**What to produce:** Scan the entries for lines with the word "chevron", then copy those lines.

________________________________________

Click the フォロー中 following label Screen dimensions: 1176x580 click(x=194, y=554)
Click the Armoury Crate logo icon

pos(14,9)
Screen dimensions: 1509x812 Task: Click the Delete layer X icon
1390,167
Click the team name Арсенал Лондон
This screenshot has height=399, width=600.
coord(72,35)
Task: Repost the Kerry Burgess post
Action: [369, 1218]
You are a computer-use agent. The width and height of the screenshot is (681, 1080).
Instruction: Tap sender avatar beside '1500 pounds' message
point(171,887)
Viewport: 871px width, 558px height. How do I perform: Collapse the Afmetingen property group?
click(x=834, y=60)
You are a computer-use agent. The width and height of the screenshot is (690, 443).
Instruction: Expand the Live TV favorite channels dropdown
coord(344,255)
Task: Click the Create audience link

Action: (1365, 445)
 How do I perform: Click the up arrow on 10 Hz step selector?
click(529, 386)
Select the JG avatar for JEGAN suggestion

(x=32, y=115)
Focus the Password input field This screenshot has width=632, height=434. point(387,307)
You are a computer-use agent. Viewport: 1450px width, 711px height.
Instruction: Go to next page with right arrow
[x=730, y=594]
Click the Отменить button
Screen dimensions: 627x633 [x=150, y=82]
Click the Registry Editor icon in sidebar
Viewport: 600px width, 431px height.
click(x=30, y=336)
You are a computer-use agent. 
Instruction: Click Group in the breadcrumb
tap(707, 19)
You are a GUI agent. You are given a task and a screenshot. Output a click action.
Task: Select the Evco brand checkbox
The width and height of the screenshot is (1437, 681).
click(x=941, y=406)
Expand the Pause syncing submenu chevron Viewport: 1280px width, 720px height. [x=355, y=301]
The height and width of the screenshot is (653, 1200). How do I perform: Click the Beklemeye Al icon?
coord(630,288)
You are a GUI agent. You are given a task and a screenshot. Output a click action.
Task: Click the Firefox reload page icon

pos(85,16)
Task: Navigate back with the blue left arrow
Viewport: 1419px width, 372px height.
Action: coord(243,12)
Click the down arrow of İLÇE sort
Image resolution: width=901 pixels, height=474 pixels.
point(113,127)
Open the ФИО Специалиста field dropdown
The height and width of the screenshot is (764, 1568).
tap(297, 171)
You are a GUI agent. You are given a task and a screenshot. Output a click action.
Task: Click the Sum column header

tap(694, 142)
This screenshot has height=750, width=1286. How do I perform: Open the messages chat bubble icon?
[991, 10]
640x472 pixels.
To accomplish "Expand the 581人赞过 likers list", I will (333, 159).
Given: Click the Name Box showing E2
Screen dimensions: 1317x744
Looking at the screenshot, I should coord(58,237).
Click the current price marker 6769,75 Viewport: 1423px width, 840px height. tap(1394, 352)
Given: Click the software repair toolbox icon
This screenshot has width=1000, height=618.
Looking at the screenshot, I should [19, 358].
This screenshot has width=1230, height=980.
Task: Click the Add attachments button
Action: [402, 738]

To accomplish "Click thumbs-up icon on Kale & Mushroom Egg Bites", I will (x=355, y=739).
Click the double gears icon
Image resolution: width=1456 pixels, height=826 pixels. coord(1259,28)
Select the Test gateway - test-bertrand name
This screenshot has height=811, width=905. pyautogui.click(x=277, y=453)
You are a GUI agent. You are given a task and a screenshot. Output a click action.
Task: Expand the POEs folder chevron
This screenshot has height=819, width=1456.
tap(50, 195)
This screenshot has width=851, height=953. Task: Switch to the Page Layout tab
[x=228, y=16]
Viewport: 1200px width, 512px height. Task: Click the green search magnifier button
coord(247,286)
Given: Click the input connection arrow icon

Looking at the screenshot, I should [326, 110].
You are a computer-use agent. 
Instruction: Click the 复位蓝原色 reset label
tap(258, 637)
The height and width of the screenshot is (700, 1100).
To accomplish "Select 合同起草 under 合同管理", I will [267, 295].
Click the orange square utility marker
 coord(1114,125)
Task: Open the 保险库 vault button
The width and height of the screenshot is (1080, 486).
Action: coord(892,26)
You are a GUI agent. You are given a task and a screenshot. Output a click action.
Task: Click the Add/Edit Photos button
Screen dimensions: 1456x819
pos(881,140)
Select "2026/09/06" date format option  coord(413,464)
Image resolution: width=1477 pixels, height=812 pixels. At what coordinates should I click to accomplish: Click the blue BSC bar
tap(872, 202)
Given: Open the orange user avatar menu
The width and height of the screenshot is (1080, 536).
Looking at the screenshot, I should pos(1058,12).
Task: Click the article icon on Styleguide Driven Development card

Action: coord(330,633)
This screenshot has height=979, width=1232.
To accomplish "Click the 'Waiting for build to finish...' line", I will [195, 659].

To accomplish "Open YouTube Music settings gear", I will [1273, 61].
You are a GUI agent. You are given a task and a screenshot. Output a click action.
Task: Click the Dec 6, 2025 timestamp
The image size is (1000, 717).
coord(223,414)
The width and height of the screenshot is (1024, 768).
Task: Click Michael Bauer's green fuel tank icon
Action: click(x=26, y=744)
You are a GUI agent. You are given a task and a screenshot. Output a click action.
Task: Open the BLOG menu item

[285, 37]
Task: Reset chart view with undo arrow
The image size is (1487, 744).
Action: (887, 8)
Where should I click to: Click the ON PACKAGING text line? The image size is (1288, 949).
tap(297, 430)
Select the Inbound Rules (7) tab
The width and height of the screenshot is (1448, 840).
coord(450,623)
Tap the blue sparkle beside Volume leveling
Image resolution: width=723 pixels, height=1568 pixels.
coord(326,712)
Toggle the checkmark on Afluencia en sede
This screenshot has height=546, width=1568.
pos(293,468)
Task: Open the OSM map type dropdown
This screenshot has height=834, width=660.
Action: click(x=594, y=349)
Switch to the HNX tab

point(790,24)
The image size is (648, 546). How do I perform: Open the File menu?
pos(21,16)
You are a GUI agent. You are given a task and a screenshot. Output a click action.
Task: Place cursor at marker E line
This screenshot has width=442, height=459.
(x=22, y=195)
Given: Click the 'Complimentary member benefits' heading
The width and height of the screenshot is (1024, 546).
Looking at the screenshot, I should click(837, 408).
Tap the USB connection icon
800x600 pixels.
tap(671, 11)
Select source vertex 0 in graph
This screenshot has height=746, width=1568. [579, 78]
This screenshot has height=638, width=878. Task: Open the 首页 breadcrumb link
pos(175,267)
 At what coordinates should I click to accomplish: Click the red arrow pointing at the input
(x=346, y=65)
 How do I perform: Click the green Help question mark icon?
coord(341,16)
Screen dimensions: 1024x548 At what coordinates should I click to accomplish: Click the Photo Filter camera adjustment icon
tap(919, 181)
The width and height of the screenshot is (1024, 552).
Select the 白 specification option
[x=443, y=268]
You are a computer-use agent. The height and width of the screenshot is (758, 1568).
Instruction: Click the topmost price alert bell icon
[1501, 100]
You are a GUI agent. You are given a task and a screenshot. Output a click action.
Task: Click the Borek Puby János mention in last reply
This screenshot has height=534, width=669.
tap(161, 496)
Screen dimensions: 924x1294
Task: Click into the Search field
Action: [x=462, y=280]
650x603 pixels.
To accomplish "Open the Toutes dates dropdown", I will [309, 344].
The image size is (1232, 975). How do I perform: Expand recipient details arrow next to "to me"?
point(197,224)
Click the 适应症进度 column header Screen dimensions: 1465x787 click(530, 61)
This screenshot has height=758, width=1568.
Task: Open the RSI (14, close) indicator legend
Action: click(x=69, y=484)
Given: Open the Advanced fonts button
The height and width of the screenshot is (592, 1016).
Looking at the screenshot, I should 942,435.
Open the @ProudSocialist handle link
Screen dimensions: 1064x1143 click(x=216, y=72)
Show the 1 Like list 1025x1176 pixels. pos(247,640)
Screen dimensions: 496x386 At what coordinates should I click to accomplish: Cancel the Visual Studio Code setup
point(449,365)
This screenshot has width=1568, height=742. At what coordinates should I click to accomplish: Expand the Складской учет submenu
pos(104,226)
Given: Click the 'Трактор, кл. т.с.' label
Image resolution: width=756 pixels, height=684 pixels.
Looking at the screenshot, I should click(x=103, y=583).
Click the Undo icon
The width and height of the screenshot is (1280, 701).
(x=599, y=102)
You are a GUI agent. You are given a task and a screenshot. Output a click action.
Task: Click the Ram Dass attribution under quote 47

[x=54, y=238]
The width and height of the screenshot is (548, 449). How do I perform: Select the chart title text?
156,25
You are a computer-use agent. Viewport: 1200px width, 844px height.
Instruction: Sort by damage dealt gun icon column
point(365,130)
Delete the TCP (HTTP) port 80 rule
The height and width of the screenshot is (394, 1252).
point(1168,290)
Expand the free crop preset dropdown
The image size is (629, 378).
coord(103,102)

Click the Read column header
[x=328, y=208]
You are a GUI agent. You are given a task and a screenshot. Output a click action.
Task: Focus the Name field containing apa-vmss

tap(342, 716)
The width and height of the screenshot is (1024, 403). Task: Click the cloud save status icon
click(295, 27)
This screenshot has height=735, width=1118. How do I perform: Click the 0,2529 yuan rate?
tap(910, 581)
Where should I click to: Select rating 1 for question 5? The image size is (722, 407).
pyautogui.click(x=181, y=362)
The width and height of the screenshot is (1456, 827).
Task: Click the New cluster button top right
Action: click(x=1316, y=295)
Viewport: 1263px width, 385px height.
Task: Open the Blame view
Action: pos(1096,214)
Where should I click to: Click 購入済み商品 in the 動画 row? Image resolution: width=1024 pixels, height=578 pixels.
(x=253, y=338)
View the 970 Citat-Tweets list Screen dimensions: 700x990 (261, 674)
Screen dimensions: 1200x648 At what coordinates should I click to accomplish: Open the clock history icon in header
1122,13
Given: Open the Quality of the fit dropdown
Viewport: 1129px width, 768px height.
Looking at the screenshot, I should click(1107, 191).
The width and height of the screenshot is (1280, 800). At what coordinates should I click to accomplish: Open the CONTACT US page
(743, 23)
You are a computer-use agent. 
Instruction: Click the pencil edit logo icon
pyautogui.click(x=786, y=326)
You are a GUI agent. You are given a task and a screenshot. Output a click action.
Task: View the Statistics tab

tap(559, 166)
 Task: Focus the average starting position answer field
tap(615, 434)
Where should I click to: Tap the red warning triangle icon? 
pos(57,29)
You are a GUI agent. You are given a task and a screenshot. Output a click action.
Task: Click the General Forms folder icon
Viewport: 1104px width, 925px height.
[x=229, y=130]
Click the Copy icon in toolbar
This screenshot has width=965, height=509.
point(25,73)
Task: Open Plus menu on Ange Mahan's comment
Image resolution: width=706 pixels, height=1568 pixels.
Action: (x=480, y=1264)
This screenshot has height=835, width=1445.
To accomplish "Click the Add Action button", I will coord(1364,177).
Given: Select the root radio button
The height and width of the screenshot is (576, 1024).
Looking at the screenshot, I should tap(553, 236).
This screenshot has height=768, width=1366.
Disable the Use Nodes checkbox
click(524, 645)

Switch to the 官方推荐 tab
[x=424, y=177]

________________________________________

**Expected answer:**
Expand the Pause syncing submenu chevron Viewport: 1280px width, 720px height. [x=355, y=301]
Task: Expand the POEs folder chevron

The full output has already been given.